Collected data entries:
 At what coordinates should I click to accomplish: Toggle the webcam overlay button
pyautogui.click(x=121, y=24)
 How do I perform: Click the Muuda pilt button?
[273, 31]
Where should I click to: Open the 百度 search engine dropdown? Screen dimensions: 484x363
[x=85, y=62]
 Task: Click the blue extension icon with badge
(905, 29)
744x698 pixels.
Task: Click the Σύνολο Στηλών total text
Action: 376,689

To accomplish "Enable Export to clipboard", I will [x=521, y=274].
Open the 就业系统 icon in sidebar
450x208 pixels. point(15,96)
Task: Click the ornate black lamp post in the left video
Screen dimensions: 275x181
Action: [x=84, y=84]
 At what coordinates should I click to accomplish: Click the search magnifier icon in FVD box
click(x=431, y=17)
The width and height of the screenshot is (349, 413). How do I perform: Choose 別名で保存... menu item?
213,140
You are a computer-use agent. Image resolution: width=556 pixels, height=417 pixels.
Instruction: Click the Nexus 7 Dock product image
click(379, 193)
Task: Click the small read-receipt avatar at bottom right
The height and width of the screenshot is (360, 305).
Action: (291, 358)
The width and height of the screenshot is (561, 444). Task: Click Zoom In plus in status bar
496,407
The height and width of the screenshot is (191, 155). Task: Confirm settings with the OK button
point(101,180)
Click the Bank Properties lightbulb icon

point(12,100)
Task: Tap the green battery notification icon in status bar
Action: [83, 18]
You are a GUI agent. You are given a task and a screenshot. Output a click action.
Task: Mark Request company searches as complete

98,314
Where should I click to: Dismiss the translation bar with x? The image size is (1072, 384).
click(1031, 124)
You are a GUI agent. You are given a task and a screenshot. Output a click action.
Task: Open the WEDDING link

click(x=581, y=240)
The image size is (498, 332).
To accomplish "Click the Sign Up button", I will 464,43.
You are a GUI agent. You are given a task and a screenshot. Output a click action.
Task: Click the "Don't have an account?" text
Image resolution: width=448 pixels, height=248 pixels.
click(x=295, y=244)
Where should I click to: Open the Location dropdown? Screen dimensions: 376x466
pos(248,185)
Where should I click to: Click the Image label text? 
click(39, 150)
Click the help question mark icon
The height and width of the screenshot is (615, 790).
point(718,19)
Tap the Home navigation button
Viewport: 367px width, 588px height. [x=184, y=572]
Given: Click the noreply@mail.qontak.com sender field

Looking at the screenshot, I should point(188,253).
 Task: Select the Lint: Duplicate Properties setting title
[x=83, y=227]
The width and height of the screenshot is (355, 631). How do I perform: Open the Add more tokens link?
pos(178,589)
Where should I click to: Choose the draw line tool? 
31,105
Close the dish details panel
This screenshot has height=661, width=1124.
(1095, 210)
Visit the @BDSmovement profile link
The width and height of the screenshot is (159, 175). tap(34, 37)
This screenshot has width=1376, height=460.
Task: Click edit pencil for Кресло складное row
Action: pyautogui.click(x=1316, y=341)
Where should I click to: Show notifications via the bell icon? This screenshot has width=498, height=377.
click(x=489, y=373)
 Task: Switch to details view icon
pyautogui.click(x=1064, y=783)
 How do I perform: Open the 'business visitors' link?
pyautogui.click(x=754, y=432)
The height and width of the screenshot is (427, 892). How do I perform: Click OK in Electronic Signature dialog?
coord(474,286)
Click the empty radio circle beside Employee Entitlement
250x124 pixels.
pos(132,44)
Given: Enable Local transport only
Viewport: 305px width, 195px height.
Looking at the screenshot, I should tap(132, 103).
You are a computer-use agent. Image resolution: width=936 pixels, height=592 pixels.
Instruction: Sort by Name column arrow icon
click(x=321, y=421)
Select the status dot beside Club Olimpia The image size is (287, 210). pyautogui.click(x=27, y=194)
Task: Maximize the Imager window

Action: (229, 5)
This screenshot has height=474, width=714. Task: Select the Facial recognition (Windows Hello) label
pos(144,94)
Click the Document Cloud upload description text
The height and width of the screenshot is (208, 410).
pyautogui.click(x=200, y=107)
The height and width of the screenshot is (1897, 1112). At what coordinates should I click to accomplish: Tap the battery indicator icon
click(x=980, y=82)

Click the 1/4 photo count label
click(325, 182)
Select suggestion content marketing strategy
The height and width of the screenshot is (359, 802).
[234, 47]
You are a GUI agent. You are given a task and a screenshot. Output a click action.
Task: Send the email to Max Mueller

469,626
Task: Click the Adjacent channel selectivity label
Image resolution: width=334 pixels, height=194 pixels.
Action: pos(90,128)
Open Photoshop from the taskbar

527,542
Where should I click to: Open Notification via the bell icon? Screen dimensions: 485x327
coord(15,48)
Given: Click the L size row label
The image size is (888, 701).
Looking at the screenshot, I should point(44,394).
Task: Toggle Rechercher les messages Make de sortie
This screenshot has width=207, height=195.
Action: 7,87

# [Problem description]
Write out all of the entries above, exactly and in full.

# [Solution to the problem]
 At what coordinates should I click to accomplish: Toggle the webcam overlay button
pyautogui.click(x=121, y=24)
 How do I perform: Click the Muuda pilt button?
[273, 31]
Where should I click to: Open the 百度 search engine dropdown? Screen dimensions: 484x363
[x=85, y=62]
 Task: Click the blue extension icon with badge
(905, 29)
744x698 pixels.
Task: Click the Σύνολο Στηλών total text
Action: 376,689

To accomplish "Enable Export to clipboard", I will [x=521, y=274].
Open the 就业系统 icon in sidebar
450x208 pixels. point(15,96)
Task: Click the ornate black lamp post in the left video
Screen dimensions: 275x181
Action: [x=84, y=84]
 At what coordinates should I click to accomplish: Click the search magnifier icon in FVD box
click(x=431, y=17)
The width and height of the screenshot is (349, 413). How do I perform: Choose 別名で保存... menu item?
213,140
You are a computer-use agent. Image resolution: width=556 pixels, height=417 pixels.
Instruction: Click the Nexus 7 Dock product image
click(379, 193)
Task: Click the small read-receipt avatar at bottom right
The height and width of the screenshot is (360, 305).
Action: (291, 358)
The width and height of the screenshot is (561, 444). Task: Click Zoom In plus in status bar
496,407
The height and width of the screenshot is (191, 155). Task: Confirm settings with the OK button
point(101,180)
Click the Bank Properties lightbulb icon

point(12,100)
Task: Tap the green battery notification icon in status bar
Action: [83, 18]
You are a GUI agent. You are given a task and a screenshot. Output a click action.
Task: Mark Request company searches as complete

98,314
Where should I click to: Dismiss the translation bar with x? The image size is (1072, 384).
click(1031, 124)
You are a GUI agent. You are given a task and a screenshot. Output a click action.
Task: Open the WEDDING link

click(x=581, y=240)
The image size is (498, 332).
To accomplish "Click the Sign Up button", I will 464,43.
You are a GUI agent. You are given a task and a screenshot. Output a click action.
Task: Click the "Don't have an account?" text
Image resolution: width=448 pixels, height=248 pixels.
click(x=295, y=244)
Where should I click to: Open the Location dropdown? Screen dimensions: 376x466
pos(248,185)
Where should I click to: Click the Image label text? 
click(39, 150)
Click the help question mark icon
The height and width of the screenshot is (615, 790).
point(718,19)
Tap the Home navigation button
Viewport: 367px width, 588px height. [x=184, y=572]
Given: Click the noreply@mail.qontak.com sender field

Looking at the screenshot, I should point(188,253).
 Task: Select the Lint: Duplicate Properties setting title
[x=83, y=227]
The width and height of the screenshot is (355, 631). How do I perform: Open the Add more tokens link?
pos(178,589)
Where should I click to: Choose the draw line tool? 
31,105
Close the dish details panel
This screenshot has height=661, width=1124.
(1095, 210)
Visit the @BDSmovement profile link
The width and height of the screenshot is (159, 175). tap(34, 37)
This screenshot has width=1376, height=460.
Task: Click edit pencil for Кресло складное row
Action: pyautogui.click(x=1316, y=341)
Where should I click to: Show notifications via the bell icon? This screenshot has width=498, height=377.
click(x=489, y=373)
 Task: Switch to details view icon
pyautogui.click(x=1064, y=783)
 How do I perform: Open the 'business visitors' link?
pyautogui.click(x=754, y=432)
The height and width of the screenshot is (427, 892). How do I perform: Click OK in Electronic Signature dialog?
coord(474,286)
Click the empty radio circle beside Employee Entitlement
250x124 pixels.
pos(132,44)
Given: Enable Local transport only
Viewport: 305px width, 195px height.
Looking at the screenshot, I should tap(132, 103).
You are a computer-use agent. Image resolution: width=936 pixels, height=592 pixels.
Instruction: Sort by Name column arrow icon
click(x=321, y=421)
Select the status dot beside Club Olimpia The image size is (287, 210). pyautogui.click(x=27, y=194)
Task: Maximize the Imager window

Action: (229, 5)
This screenshot has height=474, width=714. Task: Select the Facial recognition (Windows Hello) label
pos(144,94)
Click the Document Cloud upload description text
The height and width of the screenshot is (208, 410).
pyautogui.click(x=200, y=107)
The height and width of the screenshot is (1897, 1112). At what coordinates should I click to accomplish: Tap the battery indicator icon
click(x=980, y=82)

Click the 1/4 photo count label
click(325, 182)
Select suggestion content marketing strategy
The height and width of the screenshot is (359, 802).
[234, 47]
You are a GUI agent. You are given a task and a screenshot. Output a click action.
Task: Send the email to Max Mueller

469,626
Task: Click the Adjacent channel selectivity label
Image resolution: width=334 pixels, height=194 pixels.
Action: pos(90,128)
Open Photoshop from the taskbar

527,542
Where should I click to: Open Notification via the bell icon? Screen dimensions: 485x327
coord(15,48)
Given: Click the L size row label
The image size is (888, 701).
Looking at the screenshot, I should point(44,394).
Task: Toggle Rechercher les messages Make de sortie
This screenshot has width=207, height=195.
Action: 7,87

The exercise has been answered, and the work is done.